8 September, 2005: Merck KGaA reports that initiating treatment with beta blocker and adding an ACE-inhibitor after six months was clinically comparable to starting with an ACE-inhibitor and adding bisoprolol after six months, in treating chronic heart failure.

Starting therapy with bisoprolol (ConcorCOR) rather than with the ACE-inhibitor enalapril showed a similar incidence of the primary endpoint of all-cause death or hospitalization with a favorable trend toward mortality reduction during the monotherapy phase and during the first year of treatment. The trial involving 1,010 patients with chronic heart failure conducted at 128 centers in 20 countries, was sponsored by the drug maker Merck KGaA.

CIBIS III (Cardiac Insufficiency Bisoprolol Study III) was the first large prospective study to compare starting treatment with a beta-blocker rather than with an ACE-inhibitor. The study results were presented during the European Society of Cardiology Congress in Stockholm, Sweden.
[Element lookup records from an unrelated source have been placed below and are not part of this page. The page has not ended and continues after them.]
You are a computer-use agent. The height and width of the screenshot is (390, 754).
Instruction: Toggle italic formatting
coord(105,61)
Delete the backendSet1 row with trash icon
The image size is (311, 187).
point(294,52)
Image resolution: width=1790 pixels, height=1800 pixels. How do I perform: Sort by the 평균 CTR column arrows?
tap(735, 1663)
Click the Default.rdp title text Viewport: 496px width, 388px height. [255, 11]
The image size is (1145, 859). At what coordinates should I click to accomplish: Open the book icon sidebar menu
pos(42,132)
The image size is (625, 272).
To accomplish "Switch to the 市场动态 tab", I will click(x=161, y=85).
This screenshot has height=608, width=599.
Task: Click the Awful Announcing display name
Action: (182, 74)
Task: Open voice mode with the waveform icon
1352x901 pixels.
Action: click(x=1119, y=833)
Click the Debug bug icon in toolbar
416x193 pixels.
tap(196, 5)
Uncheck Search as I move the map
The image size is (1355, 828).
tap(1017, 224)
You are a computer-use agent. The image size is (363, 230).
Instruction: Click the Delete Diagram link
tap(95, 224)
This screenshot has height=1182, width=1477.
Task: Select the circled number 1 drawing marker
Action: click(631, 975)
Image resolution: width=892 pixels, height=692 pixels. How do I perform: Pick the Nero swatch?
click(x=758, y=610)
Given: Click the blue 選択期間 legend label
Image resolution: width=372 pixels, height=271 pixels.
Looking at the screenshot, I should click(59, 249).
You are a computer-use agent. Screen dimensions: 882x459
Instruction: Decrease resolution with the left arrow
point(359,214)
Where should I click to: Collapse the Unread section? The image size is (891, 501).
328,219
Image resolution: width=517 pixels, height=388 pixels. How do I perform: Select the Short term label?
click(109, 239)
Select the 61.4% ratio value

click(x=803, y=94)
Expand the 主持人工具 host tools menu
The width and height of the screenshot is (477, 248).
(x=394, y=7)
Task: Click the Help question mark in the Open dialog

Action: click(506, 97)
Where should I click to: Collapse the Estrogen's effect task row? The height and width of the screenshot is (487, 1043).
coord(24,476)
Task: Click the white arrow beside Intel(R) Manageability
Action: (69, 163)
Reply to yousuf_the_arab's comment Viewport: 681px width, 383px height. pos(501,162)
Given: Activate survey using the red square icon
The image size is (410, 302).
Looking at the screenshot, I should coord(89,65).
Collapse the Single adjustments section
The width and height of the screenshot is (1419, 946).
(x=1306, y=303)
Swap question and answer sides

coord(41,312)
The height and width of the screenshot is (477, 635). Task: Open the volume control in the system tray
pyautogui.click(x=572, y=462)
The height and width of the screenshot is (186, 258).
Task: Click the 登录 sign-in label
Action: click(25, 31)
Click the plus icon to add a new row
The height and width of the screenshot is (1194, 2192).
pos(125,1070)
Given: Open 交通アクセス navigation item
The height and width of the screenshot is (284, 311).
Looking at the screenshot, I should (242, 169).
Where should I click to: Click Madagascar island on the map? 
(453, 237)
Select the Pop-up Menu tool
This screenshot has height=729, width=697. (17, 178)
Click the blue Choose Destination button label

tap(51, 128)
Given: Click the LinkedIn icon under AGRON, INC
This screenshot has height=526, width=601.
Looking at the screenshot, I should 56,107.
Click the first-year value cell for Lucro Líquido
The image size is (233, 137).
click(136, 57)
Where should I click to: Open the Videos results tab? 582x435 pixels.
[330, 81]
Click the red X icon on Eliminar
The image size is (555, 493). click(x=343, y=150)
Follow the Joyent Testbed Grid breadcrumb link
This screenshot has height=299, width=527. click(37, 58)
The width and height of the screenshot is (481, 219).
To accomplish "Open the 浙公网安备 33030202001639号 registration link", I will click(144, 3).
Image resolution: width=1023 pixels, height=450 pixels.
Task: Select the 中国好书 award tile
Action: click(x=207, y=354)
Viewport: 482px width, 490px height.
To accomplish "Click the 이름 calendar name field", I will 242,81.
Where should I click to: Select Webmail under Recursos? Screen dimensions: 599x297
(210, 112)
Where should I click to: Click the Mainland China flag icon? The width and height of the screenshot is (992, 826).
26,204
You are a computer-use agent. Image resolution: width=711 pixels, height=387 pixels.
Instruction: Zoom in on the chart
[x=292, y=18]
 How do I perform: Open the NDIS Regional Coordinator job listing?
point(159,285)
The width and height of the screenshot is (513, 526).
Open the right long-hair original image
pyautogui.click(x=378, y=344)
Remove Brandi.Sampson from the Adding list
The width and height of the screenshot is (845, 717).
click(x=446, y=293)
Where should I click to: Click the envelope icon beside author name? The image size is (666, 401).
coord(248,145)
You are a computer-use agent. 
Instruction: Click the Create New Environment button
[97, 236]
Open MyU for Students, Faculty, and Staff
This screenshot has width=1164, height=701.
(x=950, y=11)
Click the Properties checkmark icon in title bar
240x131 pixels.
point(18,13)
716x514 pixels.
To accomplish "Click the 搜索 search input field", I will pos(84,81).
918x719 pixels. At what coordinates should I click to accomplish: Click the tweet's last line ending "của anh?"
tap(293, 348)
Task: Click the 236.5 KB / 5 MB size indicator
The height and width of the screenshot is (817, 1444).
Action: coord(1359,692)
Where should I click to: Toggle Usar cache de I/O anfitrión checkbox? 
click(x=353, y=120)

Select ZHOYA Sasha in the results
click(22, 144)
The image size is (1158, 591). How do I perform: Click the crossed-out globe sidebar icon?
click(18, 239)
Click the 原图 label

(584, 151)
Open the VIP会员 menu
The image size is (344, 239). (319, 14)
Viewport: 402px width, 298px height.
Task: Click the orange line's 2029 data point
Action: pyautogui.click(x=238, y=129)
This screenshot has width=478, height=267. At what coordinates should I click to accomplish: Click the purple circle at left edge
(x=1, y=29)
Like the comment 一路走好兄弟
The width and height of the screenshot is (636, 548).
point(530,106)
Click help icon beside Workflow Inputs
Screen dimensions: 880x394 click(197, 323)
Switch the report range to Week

"While current guidelines recommend initiating treatment with an ACE-inhibitor and then adding a beta-blocker, this strategy is based on tradition and not evidence," said Professor Ronnie Willenheimer, director of the Research Unit at the Department of Cardiology, University Hospital Malmö, Sweden, and co-chairman of the CIBIS III steering committee. "There has been no appropriate evidence on which to make this critical decision on how to best initiate treatment of chronic heart failure. CIBIS III addresses this vitally important clinical question."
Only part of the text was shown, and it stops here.